18 February 2010

La fille du RER (The Girl on the Train) *

I think I've set the bar pretty high lately, especially for contemporary French films. It's not so much that this was bad -- it wasn't -- but that it was only okay, whereas everything else I've watched lately has been no less than great, and a couple have been inspiring, game-changers.

Some of the characters in this were very real to me, and many were likeable (unfortunately, not our protagonist, but I've sat through less winning characters, so I won't grip about that too much). None of the complex action feels unmotivated, not even the somewhat outlandish centerpiece of the story, in which Jeanne half-heartedly fakes an anti-semitic attack on herself. The problem isn't characters and motivation; for my money, the problem is that it never seems to amount to anything bigger than a collection of scenes. It's based on a real event, and maybe it falls into the all-too-common still-inexcusable trap of so many other films based on real events. That an event really happened isn't enough justification to build a film around.

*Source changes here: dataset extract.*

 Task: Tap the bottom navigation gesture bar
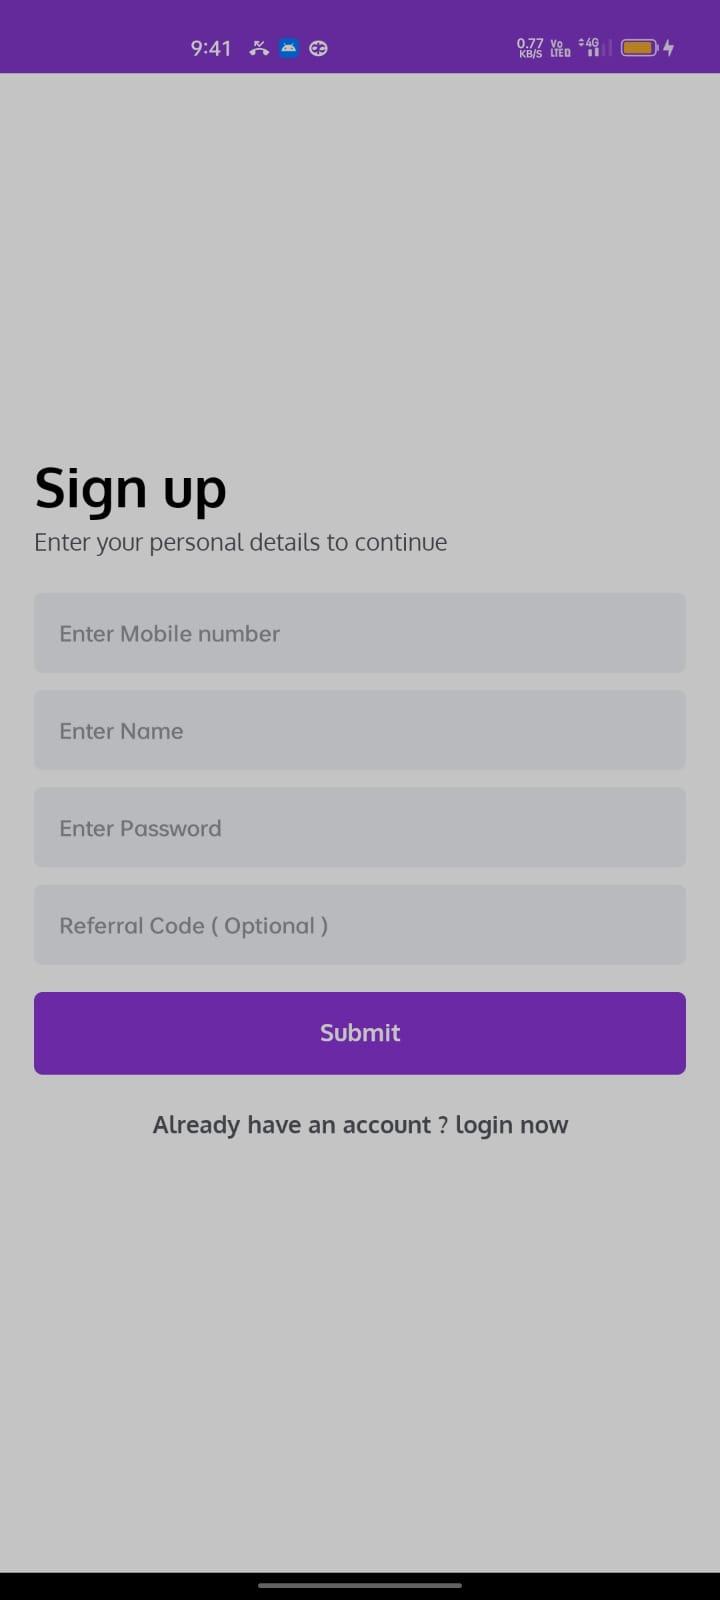point(360,1585)
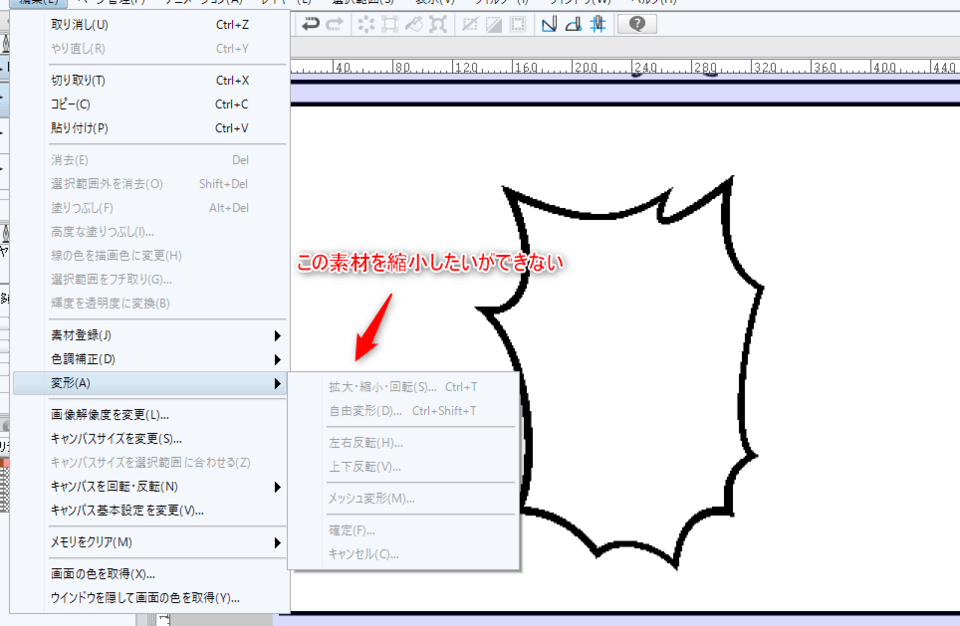Screen dimensions: 960x626
Task: Click the mesh transform toolbar icon
Action: (x=438, y=24)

You need to have a reason to tell me this story.

In the end, I left very much with the reaction of "okay, so that all happened." And frankly, that's the worst reaction of all. Deadened, unmoved, unprovoked, and ready to turn away and talk about something else or go do whatever's next. Hate's not the opposite of love, everybody; indifference is.

Seen at the Broadway Multiplex as part of the Portland International Film Festival.